# tokenizer_rs
A word tokenizer write purely on Rust.
It's currently have two tokenizers.
1. en - A space based tokenizer where each word is splitted by whitespace
1. th - A dictionary based tokenizer with "maximum matching" algorithm and some basic unknown word handling by minimizing a number of unknown characters until some known word(s) are found.
It currently support two feature gate:
- `multi-thread` - It will attempt to use multi-thread for tokenization.
- `single-thread` - It will use single thread.
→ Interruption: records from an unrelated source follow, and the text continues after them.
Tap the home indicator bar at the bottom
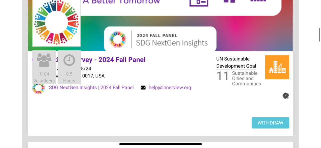Viewport: 321px width, 148px height. (x=161, y=144)
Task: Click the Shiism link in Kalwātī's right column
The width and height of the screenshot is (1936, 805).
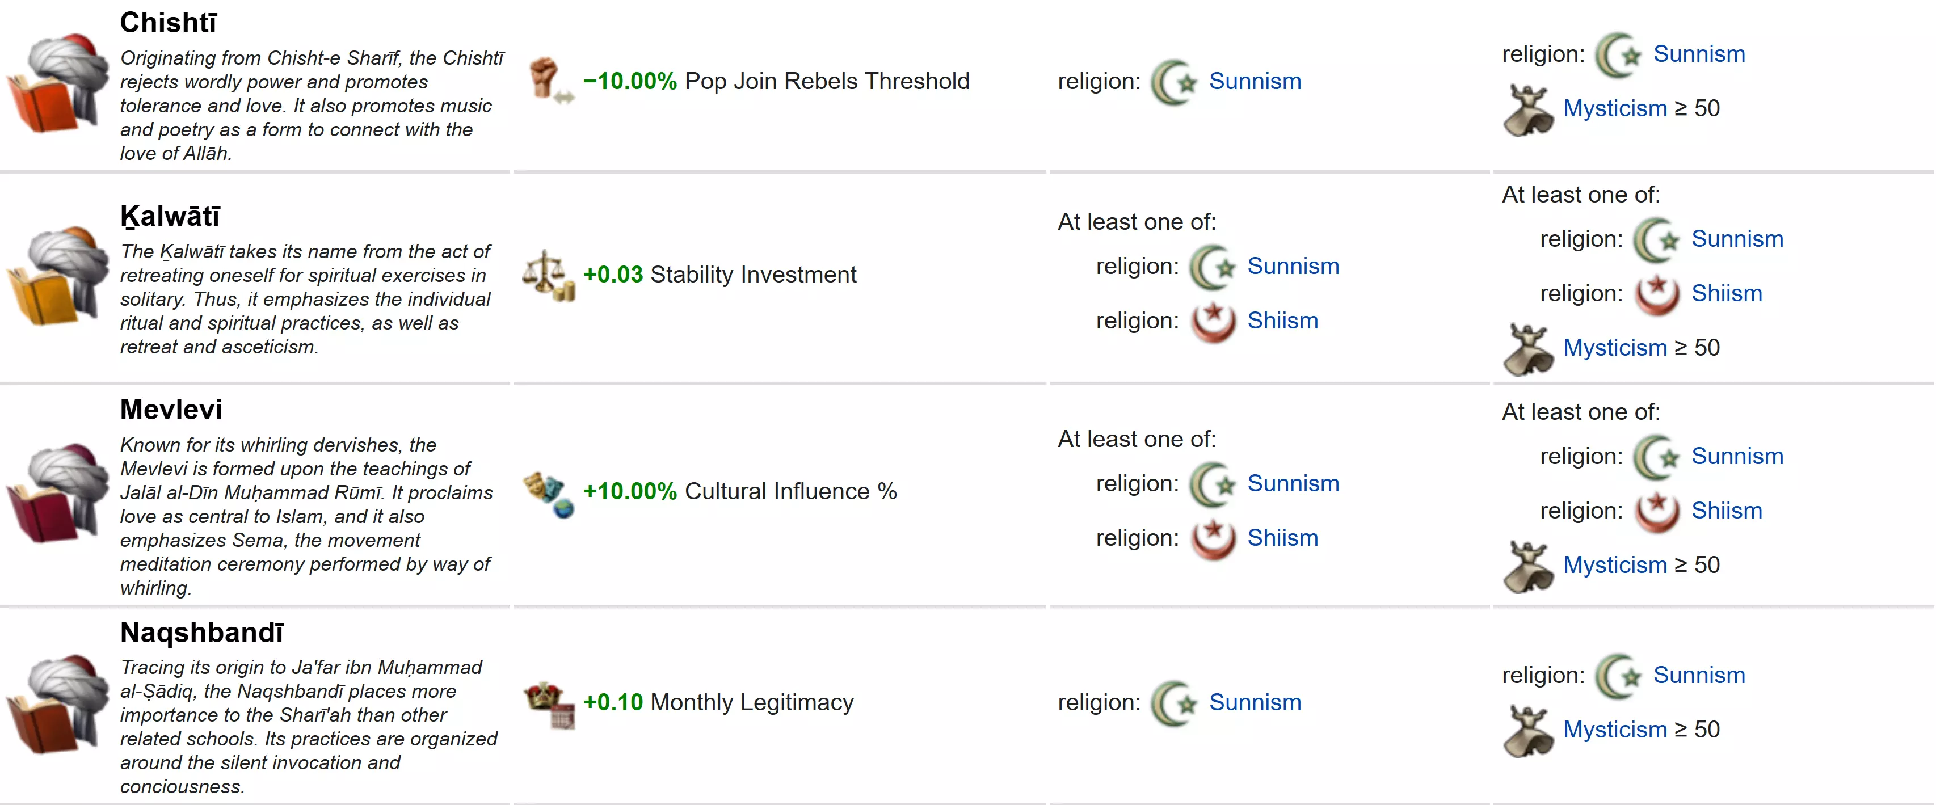Action: (x=1726, y=294)
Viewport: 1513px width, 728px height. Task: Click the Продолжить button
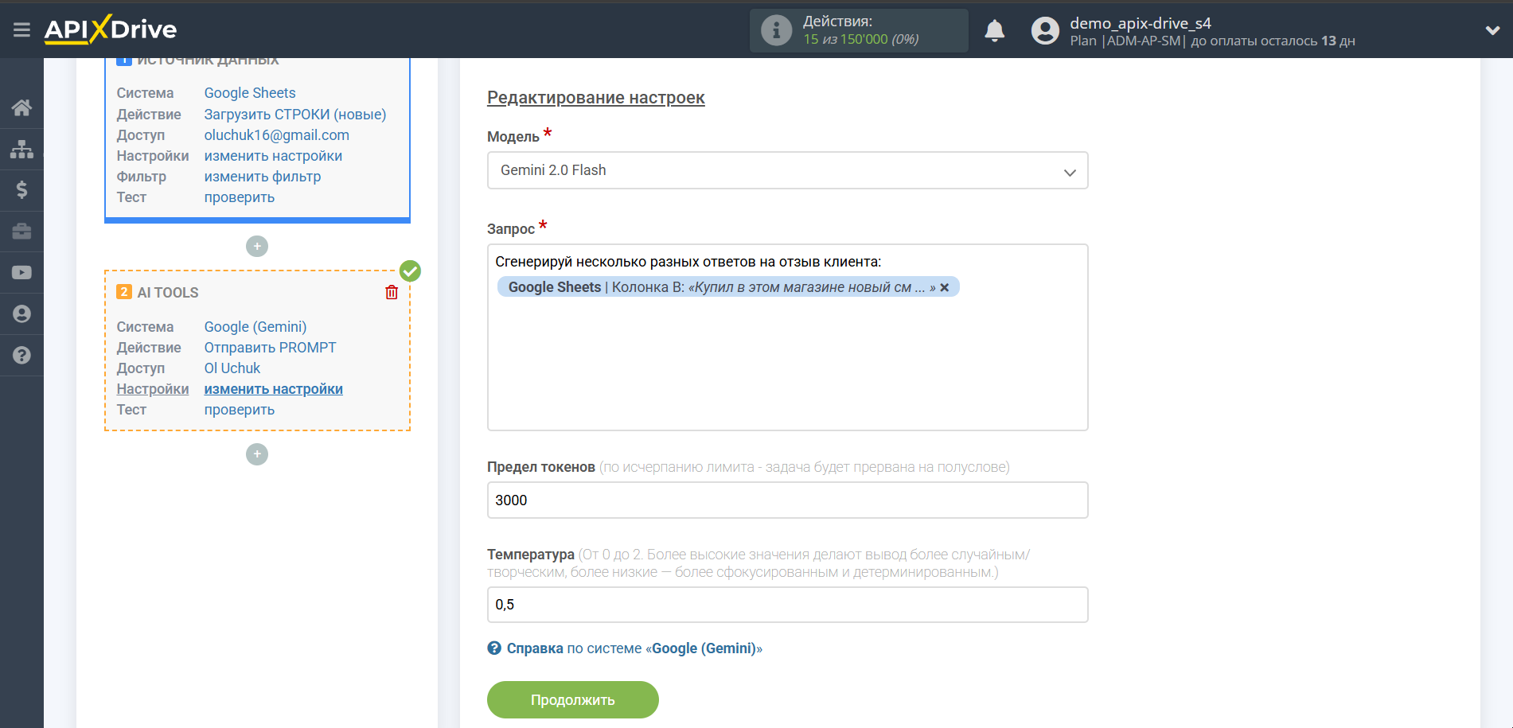572,700
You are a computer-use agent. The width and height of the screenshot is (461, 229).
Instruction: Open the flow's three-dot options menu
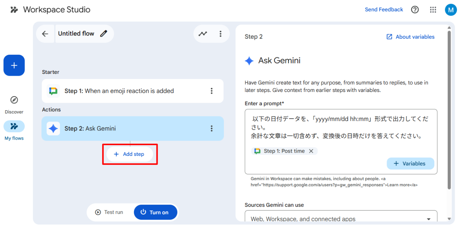coord(221,34)
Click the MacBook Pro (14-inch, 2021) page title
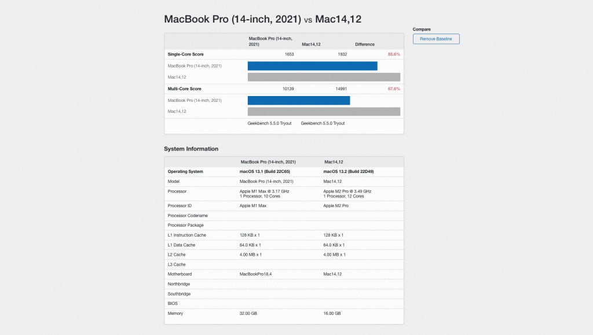This screenshot has width=593, height=335. pos(232,19)
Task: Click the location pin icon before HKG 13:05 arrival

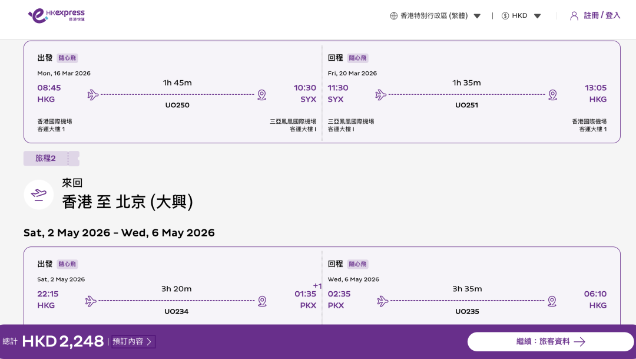Action: click(552, 94)
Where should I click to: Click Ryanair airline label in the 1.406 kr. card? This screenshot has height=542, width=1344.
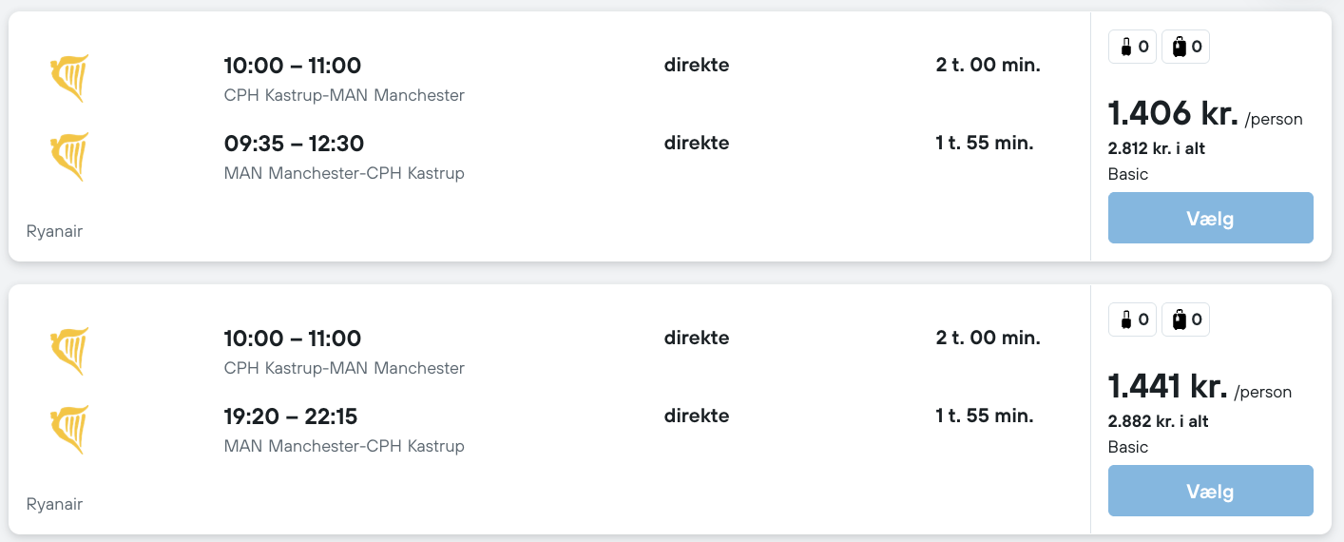click(54, 231)
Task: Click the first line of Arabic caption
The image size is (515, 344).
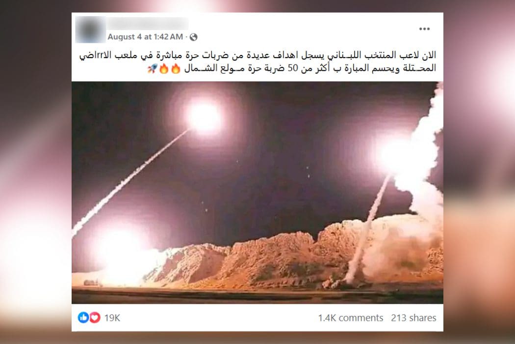Action: (258, 55)
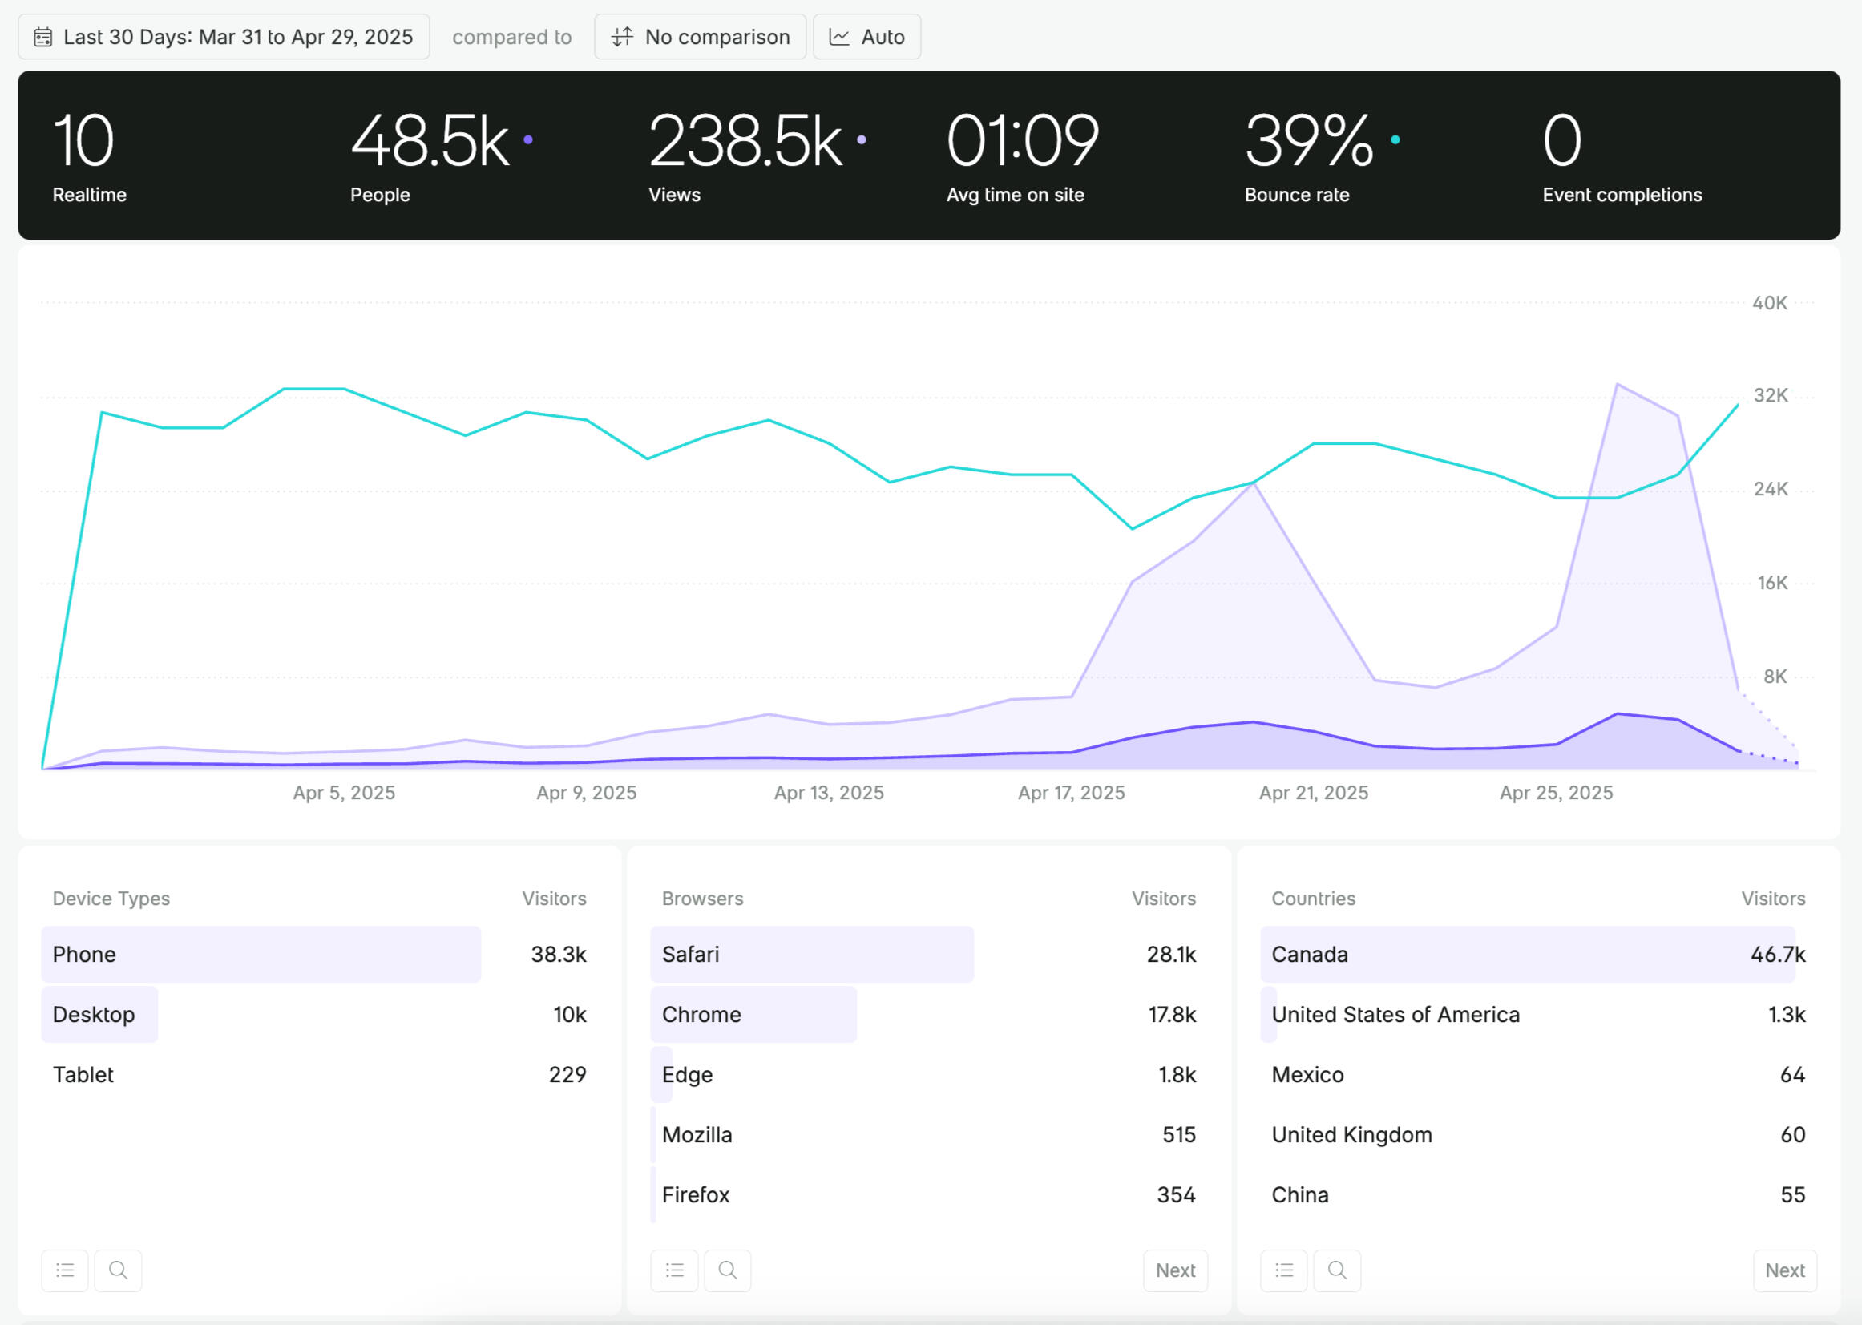This screenshot has width=1862, height=1325.
Task: Click the chart line icon beside Auto
Action: pyautogui.click(x=840, y=37)
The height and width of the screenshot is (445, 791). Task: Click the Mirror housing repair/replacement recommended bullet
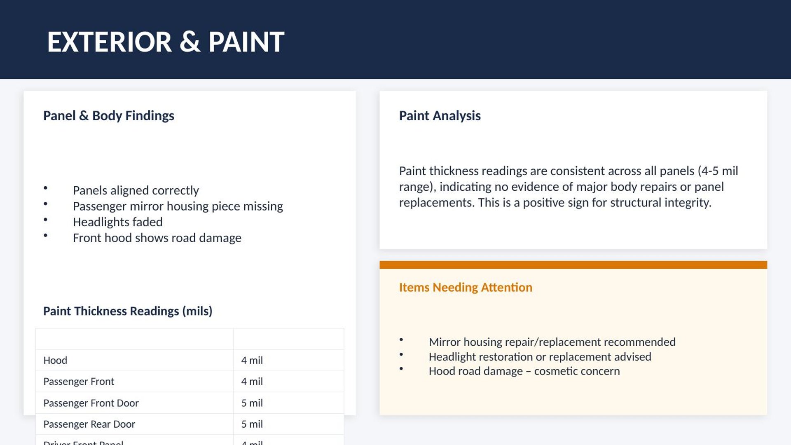pyautogui.click(x=552, y=342)
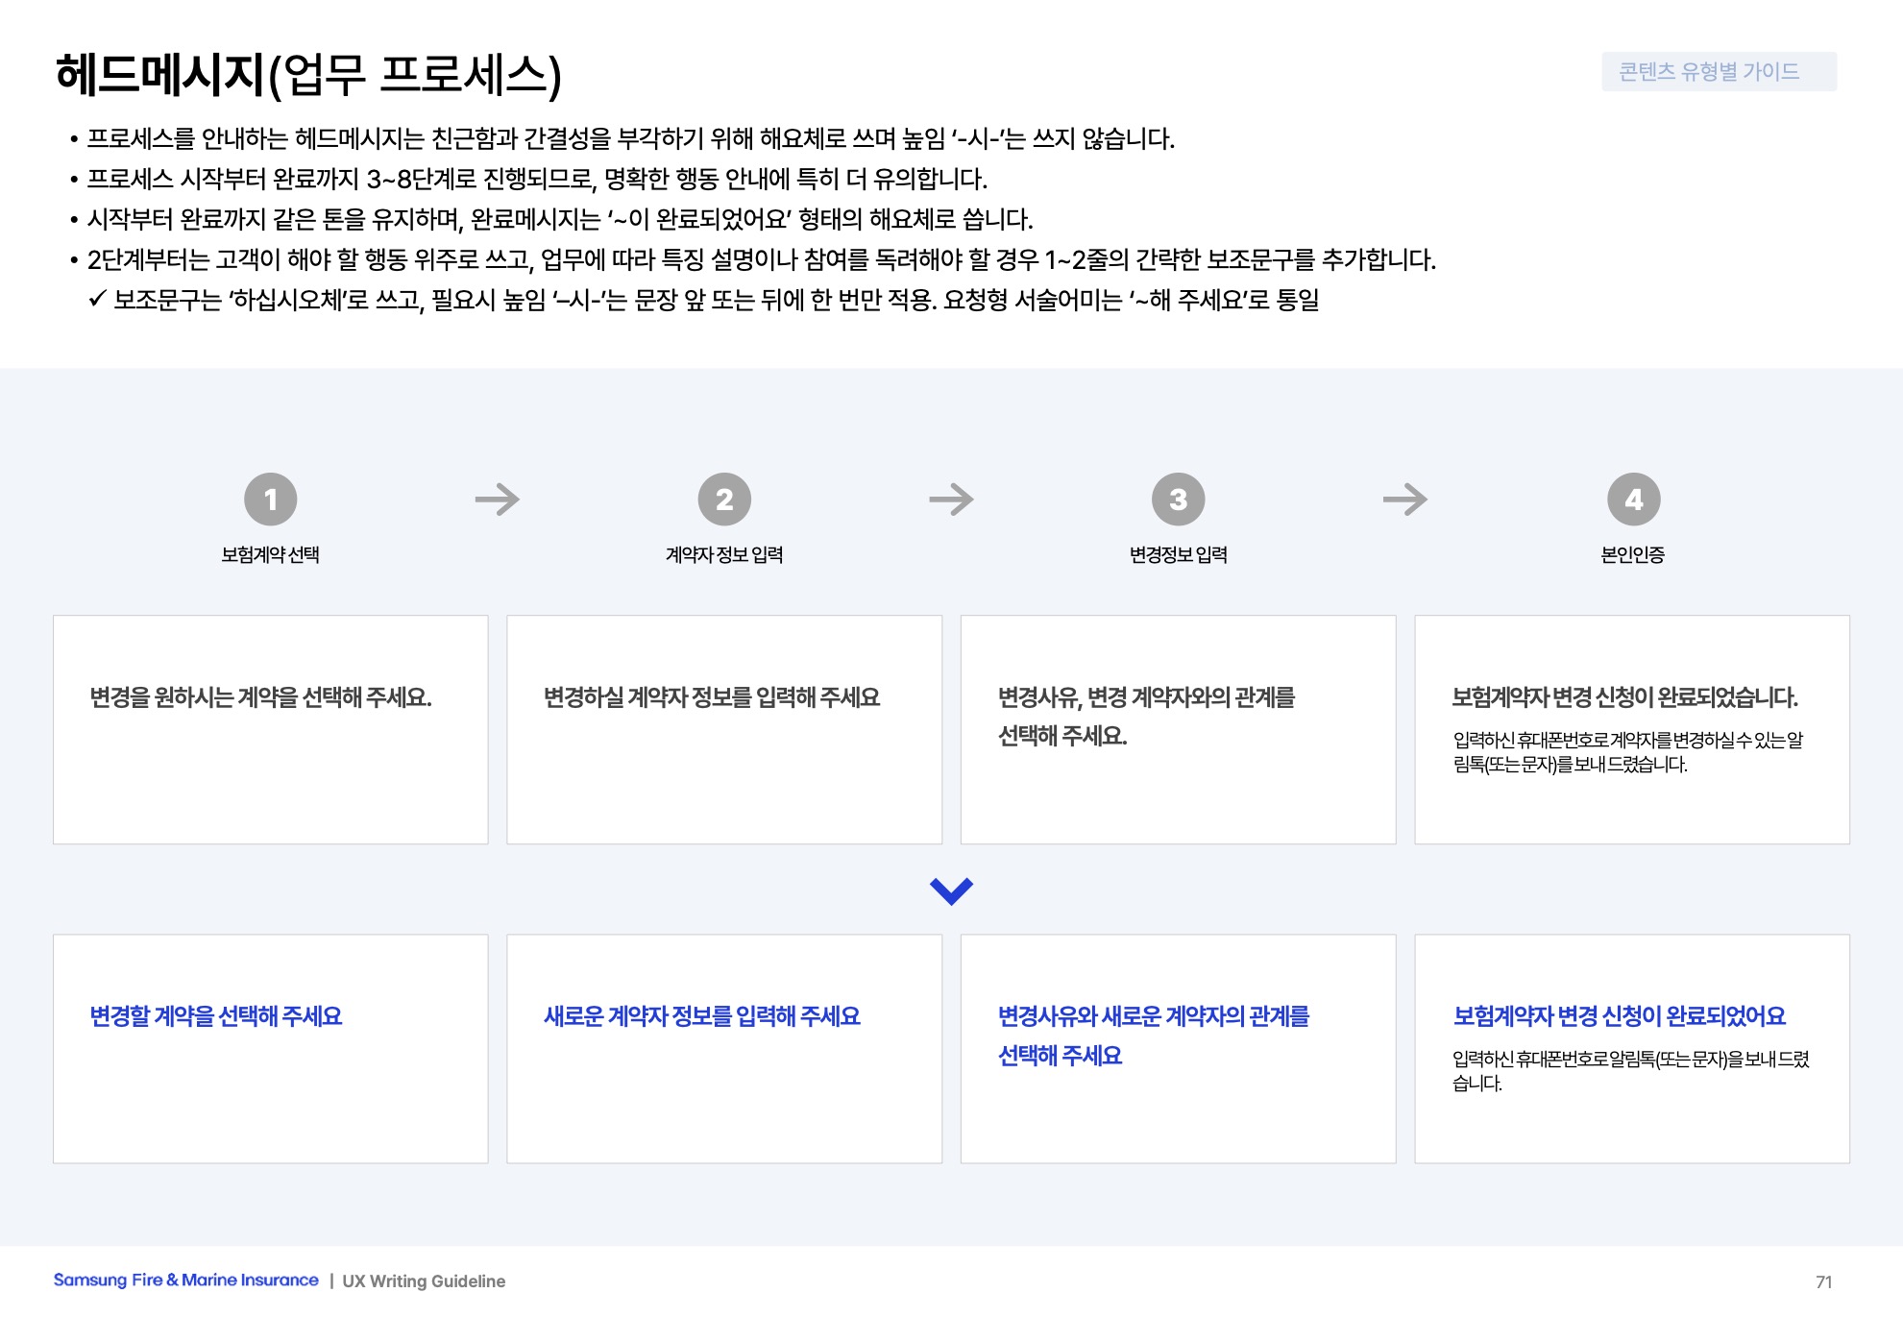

As currently is, Thai word tokenizer support both features. It use [Rayon](https://crates.io/crates/rayon) to do multi-thread tokenization. It simply split text by white space first then on each chunk, attempt tokenization on each chunk on separate thread using `Rayon` parallel iterator.
English language doesn't actually leverage multi-thread yet but it will work on both feature.
By default, it will use `multi-thread`
# How to use
Put following line in your `cargo.toml` dependencies section.
For example:
```toml
[dependencies]
tokenizer = "^0.1"
```
It will attempt to use multi-thread to do tokenization.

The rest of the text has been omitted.